Dice
Arturo Pérez-Reverte que lo que pasa en este país se debe a que nos echan algo
en el agua desde hace algunos siglos. Igual tiene razón, pero a las tonterías
habituales, incompetencia casi congénita y cainismos varios, se añade (no sé si
como causa) la escasísima costumbre de escuchar.
No de
hablar, porque hablamos mucho. Y casi siempre levantando el tono de voz más
allá de lo razonable. Pero cuando hablar es sólo emitir sonidos con apariencia
de discurso no estamos ante una genuina conversación.
Dialogar,
como su etimología indica, es utilizar la razón (logos) entre al menos dos,
aunque podamos incluir ese hablar con nosotros mismos que proponían muchos,
desde Sócrates a Machado. Dialogar significa razonar. Sin trampas. No es una
batalla contra el otro, sino a favor del otro, con el otro.
Estas últimas semanas me ha perseguido este tema. Fui a una conferencia del profesor
Ángel Gabilondo, no del político, sino del filósofo. Habló de
ética, claro. Pero a mí me rondaba la cabeza el único libro suyo que he leído: Alguien con quien hablar. Se trata de un
conjunto de artículos de una profundidad en la sencillez como he leído pocos.
En el
fondo, la tesis de Gabilondo es la misma que puede mantener cualquier
psicólogo: necesitamos hablar, que nos escuchen. Por lo tanto, precisamos a los
otros, no nos bastamos. Y necesitamos algo más que un simple paño de lágrimas y
algo menos que un inquisidor. Consejos los justos y sólo si se solicitan.
Juicios menos aún: el que esté libre de pecado que tire la primera piedra, ya
se sabe, que de soberbios morales andamos sobrados. Indiferencia de ningún
modo; quién no aborrece a esa persona con la que te estás sincerando y lo único
que te ofrece son frases como “No te preocupes, ya verás cómo se arregla todo”
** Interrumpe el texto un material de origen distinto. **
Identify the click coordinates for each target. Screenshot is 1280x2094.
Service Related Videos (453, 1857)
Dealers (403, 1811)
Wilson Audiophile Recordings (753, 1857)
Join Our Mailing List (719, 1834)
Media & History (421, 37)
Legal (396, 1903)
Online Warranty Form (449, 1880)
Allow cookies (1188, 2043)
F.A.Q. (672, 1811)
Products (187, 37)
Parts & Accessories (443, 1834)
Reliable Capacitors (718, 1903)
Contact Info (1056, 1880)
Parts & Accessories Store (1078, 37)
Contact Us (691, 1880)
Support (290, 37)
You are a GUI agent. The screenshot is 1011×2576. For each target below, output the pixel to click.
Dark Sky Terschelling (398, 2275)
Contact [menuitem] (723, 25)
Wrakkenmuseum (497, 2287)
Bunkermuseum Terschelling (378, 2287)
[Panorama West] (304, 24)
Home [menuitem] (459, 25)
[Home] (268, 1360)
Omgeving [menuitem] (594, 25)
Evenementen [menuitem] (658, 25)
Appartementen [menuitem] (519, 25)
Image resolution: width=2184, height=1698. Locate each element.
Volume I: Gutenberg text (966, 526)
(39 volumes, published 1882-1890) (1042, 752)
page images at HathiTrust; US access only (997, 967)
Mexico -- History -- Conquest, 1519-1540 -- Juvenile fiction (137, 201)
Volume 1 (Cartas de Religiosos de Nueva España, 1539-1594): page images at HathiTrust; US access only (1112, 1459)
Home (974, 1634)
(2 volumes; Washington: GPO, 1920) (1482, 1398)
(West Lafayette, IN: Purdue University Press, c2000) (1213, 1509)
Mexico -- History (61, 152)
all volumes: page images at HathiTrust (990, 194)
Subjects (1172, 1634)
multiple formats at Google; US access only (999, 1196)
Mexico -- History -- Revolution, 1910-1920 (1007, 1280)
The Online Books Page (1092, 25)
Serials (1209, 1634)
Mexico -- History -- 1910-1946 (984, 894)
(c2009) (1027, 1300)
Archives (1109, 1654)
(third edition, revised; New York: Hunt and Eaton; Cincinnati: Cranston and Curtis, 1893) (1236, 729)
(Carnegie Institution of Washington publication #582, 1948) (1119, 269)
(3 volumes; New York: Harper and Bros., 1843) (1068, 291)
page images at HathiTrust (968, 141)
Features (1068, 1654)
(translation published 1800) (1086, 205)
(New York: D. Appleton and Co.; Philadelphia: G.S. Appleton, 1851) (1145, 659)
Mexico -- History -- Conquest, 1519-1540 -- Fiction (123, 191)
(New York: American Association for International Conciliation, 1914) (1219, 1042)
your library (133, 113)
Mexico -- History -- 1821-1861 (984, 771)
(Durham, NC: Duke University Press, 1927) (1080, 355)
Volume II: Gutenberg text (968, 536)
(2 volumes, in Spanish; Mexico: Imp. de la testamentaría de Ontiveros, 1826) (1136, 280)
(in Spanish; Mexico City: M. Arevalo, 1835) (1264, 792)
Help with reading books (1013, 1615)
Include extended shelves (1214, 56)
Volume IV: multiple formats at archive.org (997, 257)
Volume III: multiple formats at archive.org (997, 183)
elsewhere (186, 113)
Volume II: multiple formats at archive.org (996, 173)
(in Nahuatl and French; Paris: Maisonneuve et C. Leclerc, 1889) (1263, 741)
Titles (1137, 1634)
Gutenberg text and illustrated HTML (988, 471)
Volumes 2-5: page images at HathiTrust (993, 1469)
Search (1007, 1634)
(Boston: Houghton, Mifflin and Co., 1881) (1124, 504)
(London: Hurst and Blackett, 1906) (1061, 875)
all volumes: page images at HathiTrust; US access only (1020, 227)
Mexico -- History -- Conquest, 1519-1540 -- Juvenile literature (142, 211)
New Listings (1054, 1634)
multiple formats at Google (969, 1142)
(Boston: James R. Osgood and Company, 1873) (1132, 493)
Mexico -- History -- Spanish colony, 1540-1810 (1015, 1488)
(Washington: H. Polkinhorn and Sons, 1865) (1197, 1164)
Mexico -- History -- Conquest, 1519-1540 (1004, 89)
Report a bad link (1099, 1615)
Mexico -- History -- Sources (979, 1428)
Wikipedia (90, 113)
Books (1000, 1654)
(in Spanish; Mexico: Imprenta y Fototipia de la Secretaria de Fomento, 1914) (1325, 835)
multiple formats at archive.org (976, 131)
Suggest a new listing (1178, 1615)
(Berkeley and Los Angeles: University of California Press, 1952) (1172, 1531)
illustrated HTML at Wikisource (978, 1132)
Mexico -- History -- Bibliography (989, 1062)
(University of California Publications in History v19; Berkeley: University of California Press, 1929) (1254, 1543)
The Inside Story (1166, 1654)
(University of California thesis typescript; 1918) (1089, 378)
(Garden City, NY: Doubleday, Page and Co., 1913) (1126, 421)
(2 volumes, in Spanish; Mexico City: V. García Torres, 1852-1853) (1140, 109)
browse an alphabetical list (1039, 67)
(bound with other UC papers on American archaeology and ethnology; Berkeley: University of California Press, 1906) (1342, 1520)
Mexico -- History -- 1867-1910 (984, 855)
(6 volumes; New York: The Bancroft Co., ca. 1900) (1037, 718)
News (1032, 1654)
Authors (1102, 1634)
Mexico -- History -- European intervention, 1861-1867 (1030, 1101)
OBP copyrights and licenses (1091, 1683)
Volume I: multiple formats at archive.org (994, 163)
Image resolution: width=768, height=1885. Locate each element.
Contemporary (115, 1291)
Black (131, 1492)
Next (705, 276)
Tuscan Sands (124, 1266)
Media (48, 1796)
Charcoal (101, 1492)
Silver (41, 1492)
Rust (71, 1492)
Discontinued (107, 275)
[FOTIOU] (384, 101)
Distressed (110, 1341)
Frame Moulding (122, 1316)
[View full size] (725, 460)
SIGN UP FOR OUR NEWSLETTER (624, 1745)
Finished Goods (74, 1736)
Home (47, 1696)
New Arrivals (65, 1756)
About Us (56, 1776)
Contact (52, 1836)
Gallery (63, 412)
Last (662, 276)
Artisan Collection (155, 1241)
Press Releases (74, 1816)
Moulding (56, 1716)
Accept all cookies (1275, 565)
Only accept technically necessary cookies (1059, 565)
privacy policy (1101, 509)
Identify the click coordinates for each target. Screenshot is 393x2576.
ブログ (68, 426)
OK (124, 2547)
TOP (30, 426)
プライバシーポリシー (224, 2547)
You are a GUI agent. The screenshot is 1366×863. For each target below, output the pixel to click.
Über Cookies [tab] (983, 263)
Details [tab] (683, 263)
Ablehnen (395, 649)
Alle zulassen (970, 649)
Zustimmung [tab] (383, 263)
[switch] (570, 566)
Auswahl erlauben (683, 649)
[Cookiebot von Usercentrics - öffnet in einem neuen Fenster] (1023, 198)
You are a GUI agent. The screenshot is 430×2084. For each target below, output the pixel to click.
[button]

o “Eso no es un problema, mira lo que me pasa a mí, eso sí tiene importancia…”.
El otro
es un no-yo. Pero lo necesitamos
cuando es un otro-yo, un casi-yo, cuando nuestros problemas
particulares llegan a sus problemas particulares y descubrimos que son
problemas universales. Si sabe escuchar, probablemente también sabe razonar:
poner las orejas no es lo mismo que poner los oídos, del mismo modo que, como
decía Aristóteles, los animales tienen voz mientras que los humanos tenemos
palabra.
Algunos
psicólogos saben que el paciente/cliente no siempre tiene gravísimos problemas
de conducta, fobias devastadoras o psicosis. Uno de esos psicólogos, muy conocido,
dice que en la primera sesión pregunta siempre a sus pacientes si tienen
alguien con quien hablar. Si es así, lo envía de vuelta, y sólo si el problema
no desaparece al exteriorizarlo verbalmente es cuando necesita atención
especializada. Muchas personas saben que pagar por hablar, para que te
escuchen, para escucharte, es una buena inversión.
Antes, la
gente acudía al párroco más próximo que escuchaba atentamente, perdonaba y
absolvía en nombre de Dios. Es cierto que un psicólogo no juzga, ni absuelve,
ni impone penitencia. Pero el principio de liberación por la palabra es el
mismo.
Y la
paradoja de las redes sociales es justamente ésa: producen espejismo de
conversación, sucedáneo de amistad y aparente libertad para escribir. Pero
¿estamos seguros de que alguien escucha?